Friday, September 14, 2007

ASNC: CTA-Detected Coronary Placque Predicts Risk of Cardiac Events

SAN DIEGO, Sept. 13 -- Low-density coronary plaque detected by multi-slice CT angiography (CTA) predicted an increased risk of cardiac events in the absence of hemodynamically significant stenosis.
CTA identified low-density plaque in almost half of patients who developed unstable angina or myocardial infarction during almost three years of follow-up, Yuichi Sato, M.D., of Nihon University in Tokyo reported at the American Society of Nuclear Cardiology meeting here.
Patients with low-density plaque also had triple the likelihood of acute coronary syndrome during follow-up, Dr. Sato and colleagues found.
"The presence of low-dense plaques on CT without hemodynamically significant stenosis was an independent predictor of future cardiac events [among patients with multiple coronary risk factors]," said Dr. Sato.
Although multi-slice CTA has increased the capability to identify presumed hemodynamically insignificant plaque, the prognostic implications of such detection have never been determined.
So the investigators reviewed records on 810 patients who underwent multi-slice CTA from 2001 through 2005 and were followed for a median of 1,062 days. Low-density plaque was defined as luminal narrowing of 25% to 50% in a vessel 2.0 mm in diameter and a CT density of less than 68 Hounsfield units.
Multi-slice CTA detected low-density plaque in 23% of patients; median CT density was 36.8 HU. Patients with low-density plaque were more likely to be male and had higher rates of diabetes, hyperlipidemia, and smoking compared with patients who had negative CTA studies.
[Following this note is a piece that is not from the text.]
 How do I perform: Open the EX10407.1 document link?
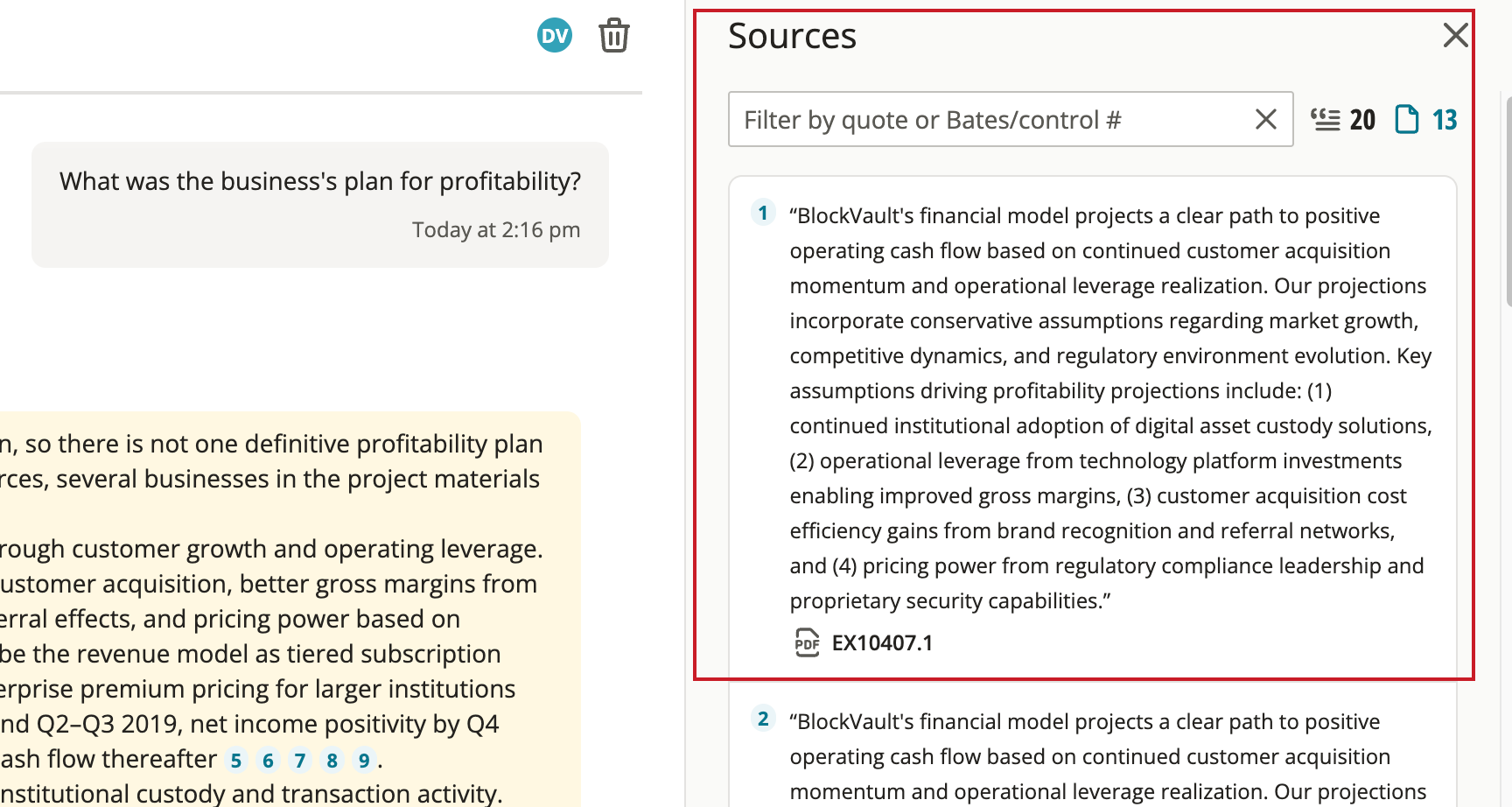[x=882, y=643]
The final adjudicated event rate included 16 patients with unstable angina, five of whom had low-density plaque on CTA, and seven with acute MI, five associated with low-density plaque.
Calculation of annualized cardiac event rates showed that patients with low-density plaque had an acute coronary syndrome rate of 1.82 versus 0.66 among patients with negative CTA results (P<0.001).
Annualized rates of MI, unstable angina, and coronary disease did not differ between patients with and without low-density plaque.
In a multivariate analysis, the only independent predictors of MI or unstable angina were a history of MI (HR 5.63, P<0.001) and detection of low-density plaque by multi-slice CTA (P=0.03).
Dr. Sato had no disclosures.Primary source: American Society of Nuclear MedicineSource reference: Sato Y et al. "Prognostic significance of low-dense plaque detected by coronary multislice computed tomography angiography for predicting future cardiac events." J Nuc Cardiol 2007;14(suppl):S114. Abstract 16.28.